§ Exercise: Count the lines in the data below that contain the string "home", treating case as significant. Give only the number.

[Dataset excerpt]
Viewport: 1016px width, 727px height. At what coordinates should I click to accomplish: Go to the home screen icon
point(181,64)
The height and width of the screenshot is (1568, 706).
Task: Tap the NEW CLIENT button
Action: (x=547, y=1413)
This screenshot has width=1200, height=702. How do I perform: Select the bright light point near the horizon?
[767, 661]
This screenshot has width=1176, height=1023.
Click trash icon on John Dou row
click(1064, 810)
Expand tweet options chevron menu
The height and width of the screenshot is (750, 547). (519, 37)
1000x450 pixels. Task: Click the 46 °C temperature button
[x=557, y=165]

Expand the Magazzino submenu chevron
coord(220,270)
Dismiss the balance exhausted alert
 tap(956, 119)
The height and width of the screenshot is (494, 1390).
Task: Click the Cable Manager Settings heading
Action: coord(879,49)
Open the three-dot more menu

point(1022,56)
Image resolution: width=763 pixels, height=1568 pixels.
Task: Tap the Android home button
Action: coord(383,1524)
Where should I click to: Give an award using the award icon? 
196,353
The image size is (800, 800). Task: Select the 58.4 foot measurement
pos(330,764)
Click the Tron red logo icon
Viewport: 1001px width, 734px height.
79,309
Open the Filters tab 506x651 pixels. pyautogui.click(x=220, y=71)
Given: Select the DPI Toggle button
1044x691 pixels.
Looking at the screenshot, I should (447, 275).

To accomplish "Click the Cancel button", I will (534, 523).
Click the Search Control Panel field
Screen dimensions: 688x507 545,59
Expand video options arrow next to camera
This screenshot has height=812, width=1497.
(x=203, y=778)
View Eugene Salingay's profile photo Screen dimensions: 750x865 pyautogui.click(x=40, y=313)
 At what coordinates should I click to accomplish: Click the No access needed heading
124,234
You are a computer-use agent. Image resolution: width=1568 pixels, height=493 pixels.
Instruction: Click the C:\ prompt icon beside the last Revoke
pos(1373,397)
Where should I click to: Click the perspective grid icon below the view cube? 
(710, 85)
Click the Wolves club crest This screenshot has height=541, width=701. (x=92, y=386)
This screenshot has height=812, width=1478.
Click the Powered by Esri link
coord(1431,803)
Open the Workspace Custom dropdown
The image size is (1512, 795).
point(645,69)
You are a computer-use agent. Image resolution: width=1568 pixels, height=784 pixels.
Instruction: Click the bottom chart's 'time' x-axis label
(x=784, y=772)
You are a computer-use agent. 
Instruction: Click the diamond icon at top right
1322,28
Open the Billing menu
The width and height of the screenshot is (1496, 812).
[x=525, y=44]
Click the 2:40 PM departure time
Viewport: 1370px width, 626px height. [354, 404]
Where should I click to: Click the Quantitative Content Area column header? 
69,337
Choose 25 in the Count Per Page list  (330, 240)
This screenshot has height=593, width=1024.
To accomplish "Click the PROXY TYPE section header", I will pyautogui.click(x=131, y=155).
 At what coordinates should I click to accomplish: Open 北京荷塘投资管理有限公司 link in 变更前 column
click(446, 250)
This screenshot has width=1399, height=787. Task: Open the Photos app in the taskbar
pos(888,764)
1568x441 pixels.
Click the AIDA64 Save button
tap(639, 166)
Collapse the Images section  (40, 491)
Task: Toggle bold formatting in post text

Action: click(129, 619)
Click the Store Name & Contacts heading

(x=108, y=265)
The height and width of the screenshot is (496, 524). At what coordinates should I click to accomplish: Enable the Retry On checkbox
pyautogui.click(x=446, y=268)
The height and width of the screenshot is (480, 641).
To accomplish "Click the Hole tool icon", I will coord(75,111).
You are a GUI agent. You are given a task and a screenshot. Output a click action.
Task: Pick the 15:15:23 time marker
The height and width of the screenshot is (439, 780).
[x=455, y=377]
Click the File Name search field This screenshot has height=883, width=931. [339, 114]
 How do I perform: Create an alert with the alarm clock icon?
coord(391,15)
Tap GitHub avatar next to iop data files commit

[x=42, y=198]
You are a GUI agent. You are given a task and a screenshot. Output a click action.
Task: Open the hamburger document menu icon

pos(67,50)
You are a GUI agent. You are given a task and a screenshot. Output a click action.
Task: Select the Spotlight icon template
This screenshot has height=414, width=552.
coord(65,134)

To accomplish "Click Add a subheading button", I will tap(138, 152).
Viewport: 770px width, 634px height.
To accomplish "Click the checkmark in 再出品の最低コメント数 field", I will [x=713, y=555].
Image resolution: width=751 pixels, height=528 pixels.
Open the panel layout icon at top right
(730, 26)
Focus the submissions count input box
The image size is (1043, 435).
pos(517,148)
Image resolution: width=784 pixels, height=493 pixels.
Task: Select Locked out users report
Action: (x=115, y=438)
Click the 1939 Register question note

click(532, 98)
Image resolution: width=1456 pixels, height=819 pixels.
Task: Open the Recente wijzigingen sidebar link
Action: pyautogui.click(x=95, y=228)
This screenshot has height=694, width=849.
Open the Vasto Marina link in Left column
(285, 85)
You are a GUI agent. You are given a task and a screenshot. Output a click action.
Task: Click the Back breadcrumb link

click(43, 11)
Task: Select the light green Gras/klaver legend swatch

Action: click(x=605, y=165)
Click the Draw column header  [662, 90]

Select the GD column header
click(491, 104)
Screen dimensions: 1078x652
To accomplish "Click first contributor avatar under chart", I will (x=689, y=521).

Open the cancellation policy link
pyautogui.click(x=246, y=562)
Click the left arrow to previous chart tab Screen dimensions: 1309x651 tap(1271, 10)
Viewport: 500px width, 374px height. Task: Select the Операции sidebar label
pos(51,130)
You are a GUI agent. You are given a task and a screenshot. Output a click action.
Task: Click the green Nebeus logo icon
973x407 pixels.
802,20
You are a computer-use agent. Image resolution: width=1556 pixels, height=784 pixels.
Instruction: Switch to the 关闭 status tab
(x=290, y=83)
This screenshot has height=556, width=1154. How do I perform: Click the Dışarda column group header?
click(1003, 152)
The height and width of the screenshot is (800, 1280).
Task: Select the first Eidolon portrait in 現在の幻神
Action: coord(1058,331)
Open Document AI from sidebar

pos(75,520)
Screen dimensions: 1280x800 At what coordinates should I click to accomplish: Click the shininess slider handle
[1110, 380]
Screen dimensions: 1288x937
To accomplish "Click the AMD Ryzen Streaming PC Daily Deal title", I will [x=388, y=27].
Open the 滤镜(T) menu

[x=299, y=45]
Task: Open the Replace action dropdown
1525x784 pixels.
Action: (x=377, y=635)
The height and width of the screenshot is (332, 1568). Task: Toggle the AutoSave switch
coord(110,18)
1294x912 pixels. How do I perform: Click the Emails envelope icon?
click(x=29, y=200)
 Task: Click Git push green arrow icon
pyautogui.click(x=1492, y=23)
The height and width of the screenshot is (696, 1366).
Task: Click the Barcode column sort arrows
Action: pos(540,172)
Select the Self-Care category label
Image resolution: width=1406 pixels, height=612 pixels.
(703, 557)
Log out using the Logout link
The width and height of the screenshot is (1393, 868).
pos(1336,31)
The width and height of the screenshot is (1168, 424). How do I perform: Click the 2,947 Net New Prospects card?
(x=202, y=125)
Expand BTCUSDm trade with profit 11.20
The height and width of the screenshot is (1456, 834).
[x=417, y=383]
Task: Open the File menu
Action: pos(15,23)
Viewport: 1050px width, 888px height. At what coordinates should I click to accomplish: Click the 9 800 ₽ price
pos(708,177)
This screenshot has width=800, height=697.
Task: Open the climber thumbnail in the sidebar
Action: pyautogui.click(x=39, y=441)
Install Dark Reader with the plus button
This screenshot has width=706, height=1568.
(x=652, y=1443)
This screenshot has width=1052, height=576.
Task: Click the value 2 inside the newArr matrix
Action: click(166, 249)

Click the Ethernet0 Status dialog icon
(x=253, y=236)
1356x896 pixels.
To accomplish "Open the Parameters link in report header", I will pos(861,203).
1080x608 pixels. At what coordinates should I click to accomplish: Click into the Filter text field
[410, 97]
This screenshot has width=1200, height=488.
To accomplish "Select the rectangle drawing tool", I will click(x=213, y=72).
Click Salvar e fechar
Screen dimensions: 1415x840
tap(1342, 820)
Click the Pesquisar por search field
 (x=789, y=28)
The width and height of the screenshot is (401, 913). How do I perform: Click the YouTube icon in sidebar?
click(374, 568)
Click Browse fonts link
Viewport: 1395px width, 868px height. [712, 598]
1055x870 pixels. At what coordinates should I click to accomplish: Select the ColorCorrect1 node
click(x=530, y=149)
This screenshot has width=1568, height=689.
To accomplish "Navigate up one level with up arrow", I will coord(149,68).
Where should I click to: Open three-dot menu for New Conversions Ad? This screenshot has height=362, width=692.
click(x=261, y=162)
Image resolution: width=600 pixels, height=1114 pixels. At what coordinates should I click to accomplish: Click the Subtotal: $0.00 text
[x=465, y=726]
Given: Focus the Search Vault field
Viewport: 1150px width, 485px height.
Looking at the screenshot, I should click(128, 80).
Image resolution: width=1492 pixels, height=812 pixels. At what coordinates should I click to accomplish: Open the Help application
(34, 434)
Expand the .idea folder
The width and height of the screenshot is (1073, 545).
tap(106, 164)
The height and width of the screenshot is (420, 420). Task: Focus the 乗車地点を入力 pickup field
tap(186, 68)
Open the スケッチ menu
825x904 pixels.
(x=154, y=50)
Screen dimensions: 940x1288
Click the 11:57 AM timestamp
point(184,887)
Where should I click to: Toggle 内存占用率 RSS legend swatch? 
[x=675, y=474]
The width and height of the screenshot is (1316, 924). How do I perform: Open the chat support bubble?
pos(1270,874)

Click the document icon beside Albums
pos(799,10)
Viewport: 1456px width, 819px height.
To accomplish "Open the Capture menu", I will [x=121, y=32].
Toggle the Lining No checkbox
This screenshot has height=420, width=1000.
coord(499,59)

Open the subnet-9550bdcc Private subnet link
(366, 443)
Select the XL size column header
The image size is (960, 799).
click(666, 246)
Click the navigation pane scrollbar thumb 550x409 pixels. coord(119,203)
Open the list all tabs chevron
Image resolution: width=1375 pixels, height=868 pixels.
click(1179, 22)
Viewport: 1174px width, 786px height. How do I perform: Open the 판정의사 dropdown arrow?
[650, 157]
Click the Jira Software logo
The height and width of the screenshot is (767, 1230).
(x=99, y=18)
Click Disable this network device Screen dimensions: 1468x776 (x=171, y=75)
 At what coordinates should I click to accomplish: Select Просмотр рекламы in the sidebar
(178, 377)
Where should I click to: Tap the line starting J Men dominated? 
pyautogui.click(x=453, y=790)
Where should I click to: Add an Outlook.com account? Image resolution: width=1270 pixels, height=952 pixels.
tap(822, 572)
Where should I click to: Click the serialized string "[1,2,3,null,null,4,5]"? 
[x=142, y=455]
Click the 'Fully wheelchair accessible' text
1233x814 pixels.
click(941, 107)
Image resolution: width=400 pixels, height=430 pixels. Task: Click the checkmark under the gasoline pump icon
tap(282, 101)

§ Result for this exercise: 2